Vielen dank erstmal für die ganzen tipps und ratschläge. Die ganzen algen sind verschwunden, das wasser ist jetzt eigentlich nur noch dreckig/milchig/trüb. Ich nehme an das es einfach nur feinste schmutzpartikel sind. Sicht in die tiefe gleich null.

Ich habe zufällig eine eine filteranlage von einem kollegen erstehen können die ich jetzt durchgehend laufen lasse. 
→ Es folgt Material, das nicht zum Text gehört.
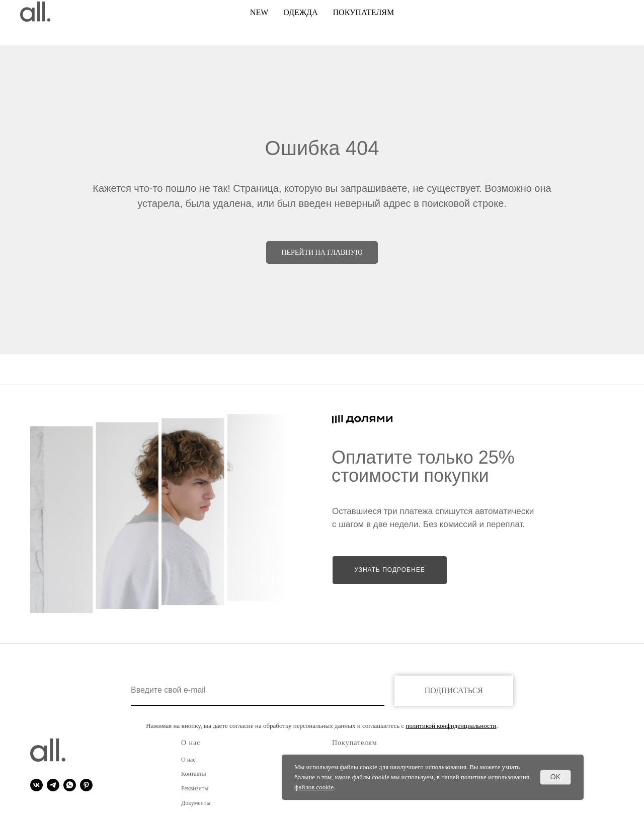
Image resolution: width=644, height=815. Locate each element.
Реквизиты (195, 788)
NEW (259, 12)
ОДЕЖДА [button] (300, 12)
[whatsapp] (69, 785)
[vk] (36, 785)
Evtl bringt mir am wochenende jemand etliche frei schwimmende pflanzen mit. 

Lg


----------



## Danielll (9. Sep. 2013)

*AW: Naturteich - Wie sauber halten bis es los geht?*

Huhu, ich habe noch eine Frage an euch.

Soll ich die Pumpe & Filter laufen lassen oder nicht? Ich frage deswegen weil ich nicht weis ob sich ganzen schmutz- und dreckpartikel setzen wenn das wasser ständig umgewälzt wird. (sichttiefe wie gesagt unter 2cm)

Lg


----------



## Auslogge 89 (9. Sep. 2013)

*AW: Naturteich - Wie sauber halten bis es los geht?*

Hallo 
Wenn der Filter fein genug ist, bleiben die Schwebeteilchen drin hängen, falls nicht, wird das Wasser weiterhin trüb bleiben.


----------



## Danielll (9. Sep. 2013)

*AW: Naturteich - Wie sauber halten bis es los geht?*

Es bleibt zwar viel drinne hängen... aber die kleinsten partikel nicht. Also ist es warscheinlich besser wenn ich ihn abschalte bis es sich gesetzt hat?


----------



## pema (9. Sep. 2013)

*AW: Naturteich - Wie sauber halten bis es los geht?*

Hallo Danielli,
möchtest du jetzt einen naturähnlichen Teich oder nicht
Wenn ja: werf ein paar Büschel __ Hornkraut, __ Wasserpest u.ä. rein und warte mit der Restbepflanzung, bis der Wasserstand im nächsten Jahr richtig ist. Trüb hin oder her...das gehört eben zu einem naturähnlichen Teich.
Willst du schon jetzt klares Wasser und hast dir schon einen Filter zugelegt, so hat das nichts mehr mit naturähnlich zu tun.
Natur braucht Zeit.
Wenn man die nicht hat, muss man mit Technik eingreifen.
Du schreibst etwas vom 'Umkippen' des Teiches und deiner Besorgnis deshalb.
Dein (bisheriges) Erdloch mit Wasser wird nicht 'umkippen'. Das ist so wie so eher ein seltenes Phänomen. Was deinen Teich eintrübt - davon gehe ich jetzt mal aus -, sind Bodenpartikel und Schwebealgen. Also ganz normale Entwicklungsstufen auf dem Weg zu einem naturähnlichen Teich.
Ich wünsche dir etwas mehr Geduld (ich weiß, fällt schwer) - und lass die Technik weg. Was hast du denn von einem Erdloch mit klaren Wasser...außer, dass du den Grund besser sehen kannst
petra


----------